Road trips. Love ‘em. Short, long, it doesn’t matter.  As with life, it’s not the final destination that counts.  It’s the journey that makes memories and transforms you…


If you are the “Are we there yet” type of person, you’re missing a few of the great aspects of the road trip.  Each ticking moment grants the chance to break free from the normal routines of life.  It’s an opportunity to make pit stops at unforeseen and often scary locales.

Thoughts run as deep as miles on road trips. It’s a chance for downtime and reflection. It’s your chance to reconnect to your road trippin’ partner when life has thrown up roadblocks in your usual schedule. And if you’re driving, you don’t bother with reading emails, texting, or about being chained to your phone.

The code of the road states (or maybe it’s just my code) that you can deviate from your normal diet and eat a grease-filled breakfast at  Denny’s, or a truck stop diner.  You can enjoy soft served ice cream at roadside creameries.  And, it’s definitely an opportunity to sample the brew from the local craft breweries.

It’s your chance to see your surroundings in all their glory and meet the people that reside there.


St. Louis or Bust

Last month, my husband and I took a road trip to St. Louis.  I scored a free hotel stay and concert tickets to see Luke Bryan and Little Big Town.  My mantra is why not.  And indeed, why not?  So fueled up on Starbucks’ lattes, we set out on our journey to visit the “Show Me State” and to say hello to the arch.

No good road trip is complete without taking full advantage of the surrounding area and visiting places that you would never intentionally set out to visit.



Historic Route 66 runs through that part of Missouri so you can better believe that I was going to see the Wagon Wheel Motel (the oldest continuously operated motel on Rt. 66) and the largest rocking chair in the world.

Why?  No other reason than to say that I’ve seen it. That’s good enough for me.

Driving down Rt. 66, I spotted it – a sign: Antiques.

Pit stop!

There are two places I lose myself.  Book stores and antique stores. Both places have a way of taking me in and making me a part of them.

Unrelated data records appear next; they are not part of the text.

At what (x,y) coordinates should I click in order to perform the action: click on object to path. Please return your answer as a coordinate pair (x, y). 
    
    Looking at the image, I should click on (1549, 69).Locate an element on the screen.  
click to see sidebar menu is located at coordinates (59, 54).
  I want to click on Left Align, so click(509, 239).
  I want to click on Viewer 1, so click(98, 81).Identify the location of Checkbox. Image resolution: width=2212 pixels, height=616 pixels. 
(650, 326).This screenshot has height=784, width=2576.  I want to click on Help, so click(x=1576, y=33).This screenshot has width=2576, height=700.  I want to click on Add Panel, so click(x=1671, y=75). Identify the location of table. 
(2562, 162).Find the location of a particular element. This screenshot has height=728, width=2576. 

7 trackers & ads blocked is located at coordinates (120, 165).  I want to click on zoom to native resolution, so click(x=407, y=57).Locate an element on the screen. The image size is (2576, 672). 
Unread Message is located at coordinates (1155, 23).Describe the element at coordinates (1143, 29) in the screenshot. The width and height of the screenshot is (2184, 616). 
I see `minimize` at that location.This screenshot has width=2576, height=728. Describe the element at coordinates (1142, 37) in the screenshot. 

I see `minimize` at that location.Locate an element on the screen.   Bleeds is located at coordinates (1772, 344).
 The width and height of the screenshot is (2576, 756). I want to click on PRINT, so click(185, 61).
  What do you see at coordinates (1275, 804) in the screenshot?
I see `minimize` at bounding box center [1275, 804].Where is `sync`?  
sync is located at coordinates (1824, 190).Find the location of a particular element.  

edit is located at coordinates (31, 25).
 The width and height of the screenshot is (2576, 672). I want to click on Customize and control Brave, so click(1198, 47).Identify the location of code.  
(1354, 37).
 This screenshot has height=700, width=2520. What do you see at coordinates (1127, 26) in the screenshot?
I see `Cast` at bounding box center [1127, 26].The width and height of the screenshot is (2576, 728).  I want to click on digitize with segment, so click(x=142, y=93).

Antique stores, in particular, call out to me.  As I touch the objects, I can almost feel the heartbeat of time skipping through lost generations. I feel transported back in history.

I know that every object carries a story.  Sadness. Happiness.  Who knows?

But there’s always a story.

Robert and Ethel (main pic is original post card)

In every antique store, I search for postcards from the past.  I found one particularly interesting that day.  A postcard from 1909.

The front of the card had an image of a man and woman dressed in their finest with the inscription on the postcard reading “Your voice is as sweet as the rose I hold in my hand.  Will you keep it in memory of this hour?”

When I flipped it over, the note that was written to Ms. Ethel Wills on November 22, 1909, said:

“I will be there Sunday night at 8:00 p.m.”

But it was the cryptic message in the upper left hand corner that sparked my thoughts – and my imagination.

It said simply, “My name is under the stamp.”   Sure enough, you can see the imprint of the stamp and the name of Robert that was written in that space.

What was this?  What was I reading?   A star-crossed or unrequited love?  A secret love?  Did Ethel even know Robert or was Robert merely a version of a modern day cyber stalker who was using the medium at the time to frighten Ms. Ethel Wills?

So many questions.  So many thoughts.


As Robert was writing those words to Ethel, I’m sure he would never imagine that 107 years later that I would be reading the words he had written. I don’t know the story behind Robert and Ethel, but I feel as if I’ve somehow invaded their privacy and am sharing it for all to see.  I hope he doesn’t mind.

But Robert gives us a stark reminder of how the actions we take live on and touch people that we may or may not know.

That’s our legacy.

Legacies are funny things.  You don’t have to be Steve Jobs, Richard Branson, or Oprah Winfrey to have a great legacy. Being a billionaire genius or famous entrepreneur isn’t what makes a legacy.

All you have to be is you.

You may not care about your legacy.  Fair enough.

But what if you do?

The mistake we make in thinking about legacies is that it’s an afterthought – something that we leave behind rather than thinking about it in present terms. We fail to realize that we control the legacy we are leaving every day.

If you don’t like the way your legacy is unfolding, change it. The decisions you make, actions you take, and the influence you have on others impact what is said, remembered, and revealed about you.

If you care about your legacy, you have to invest time, energy, and strength into connecting with life and with others in a way that truly matters. If you want to leave a great legacy, plant the seeds of transformation now and watch as they grow.

A small snippet of Robert’s legacy has lived on and it’s in my possession. I’ll never know if he made it see Ethel on that Sunday night at 8:00 p.m. I hope they were able to live a good life, full of joy instead of sorrows.

I’ll protect his postcard while it’s in my possession and maybe one day, 107 years from now another person meandering through whatever version of a store or shopping mechanism there will be at that time, can find this postcard from the past.

Legacies cross generations so the postcard will always be a reminder that if you want a legacy that matters, it’s your actions of today that will take it into the future.